Change "checkbox" to "tick box" everywhere in the records below, and write out all their lines again with nothing else altered.

===============

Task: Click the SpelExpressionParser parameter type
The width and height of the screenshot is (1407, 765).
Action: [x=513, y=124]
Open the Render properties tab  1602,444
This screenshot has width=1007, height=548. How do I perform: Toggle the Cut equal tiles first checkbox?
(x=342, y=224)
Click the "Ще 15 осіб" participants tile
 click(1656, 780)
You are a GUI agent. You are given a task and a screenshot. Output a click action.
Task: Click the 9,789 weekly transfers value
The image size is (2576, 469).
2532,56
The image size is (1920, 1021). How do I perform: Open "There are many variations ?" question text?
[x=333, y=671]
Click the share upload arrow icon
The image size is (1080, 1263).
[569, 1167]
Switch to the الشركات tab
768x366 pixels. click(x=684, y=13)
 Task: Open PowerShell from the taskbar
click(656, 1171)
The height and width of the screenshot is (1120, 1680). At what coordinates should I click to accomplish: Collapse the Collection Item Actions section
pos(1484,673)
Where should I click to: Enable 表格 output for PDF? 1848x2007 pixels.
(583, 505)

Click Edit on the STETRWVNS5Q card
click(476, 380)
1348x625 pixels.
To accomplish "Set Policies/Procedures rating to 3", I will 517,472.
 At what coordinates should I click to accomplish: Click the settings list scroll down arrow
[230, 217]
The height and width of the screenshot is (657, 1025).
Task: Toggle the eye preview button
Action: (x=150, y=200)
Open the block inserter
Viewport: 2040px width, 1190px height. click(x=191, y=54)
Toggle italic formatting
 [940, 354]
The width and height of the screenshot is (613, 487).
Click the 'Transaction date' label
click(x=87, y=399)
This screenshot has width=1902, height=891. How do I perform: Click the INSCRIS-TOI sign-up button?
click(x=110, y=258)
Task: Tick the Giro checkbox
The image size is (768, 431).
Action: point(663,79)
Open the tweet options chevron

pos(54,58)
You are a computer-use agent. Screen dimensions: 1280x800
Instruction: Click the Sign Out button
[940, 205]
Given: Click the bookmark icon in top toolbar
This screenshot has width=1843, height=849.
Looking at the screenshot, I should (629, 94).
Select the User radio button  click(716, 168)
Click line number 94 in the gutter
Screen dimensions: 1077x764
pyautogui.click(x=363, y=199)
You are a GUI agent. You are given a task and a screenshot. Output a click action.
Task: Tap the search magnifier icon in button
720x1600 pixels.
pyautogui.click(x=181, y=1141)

===============

» **SOLVED EXERCISE**:
Task: Click the SpelExpressionParser parameter type
The width and height of the screenshot is (1407, 765).
Action: [x=513, y=124]
Open the Render properties tab  1602,444
This screenshot has width=1007, height=548. How do I perform: Toggle the Cut equal tiles first tick box?
(x=342, y=224)
Click the "Ще 15 осіб" participants tile
 click(1656, 780)
You are a GUI agent. You are given a task and a screenshot. Output a click action.
Task: Click the 9,789 weekly transfers value
The image size is (2576, 469).
2532,56
The image size is (1920, 1021). How do I perform: Open "There are many variations ?" question text?
[x=333, y=671]
Click the share upload arrow icon
The image size is (1080, 1263).
[569, 1167]
Switch to the الشركات tab
768x366 pixels. click(x=684, y=13)
 Task: Open PowerShell from the taskbar
click(656, 1171)
The height and width of the screenshot is (1120, 1680). At what coordinates should I click to accomplish: Collapse the Collection Item Actions section
pos(1484,673)
Where should I click to: Enable 表格 output for PDF? 1848x2007 pixels.
(583, 505)

Click Edit on the STETRWVNS5Q card
click(476, 380)
1348x625 pixels.
To accomplish "Set Policies/Procedures rating to 3", I will 517,472.
 At what coordinates should I click to accomplish: Click the settings list scroll down arrow
[230, 217]
The height and width of the screenshot is (657, 1025).
Task: Toggle the eye preview button
Action: (x=150, y=200)
Open the block inserter
Viewport: 2040px width, 1190px height. click(x=191, y=54)
Toggle italic formatting
 [940, 354]
The width and height of the screenshot is (613, 487).
Click the 'Transaction date' label
click(x=87, y=399)
This screenshot has width=1902, height=891. How do I perform: Click the INSCRIS-TOI sign-up button?
click(x=110, y=258)
Task: Tick the Giro tick box
The image size is (768, 431).
Action: point(663,79)
Open the tweet options chevron

pos(54,58)
You are a computer-use agent. Screen dimensions: 1280x800
Instruction: Click the Sign Out button
[940, 205]
Given: Click the bookmark icon in top toolbar
This screenshot has width=1843, height=849.
Looking at the screenshot, I should (629, 94).
Select the User radio button  click(716, 168)
Click line number 94 in the gutter
Screen dimensions: 1077x764
pyautogui.click(x=363, y=199)
You are a GUI agent. You are given a task and a screenshot. Output a click action.
Task: Tap the search magnifier icon in button
720x1600 pixels.
pyautogui.click(x=181, y=1141)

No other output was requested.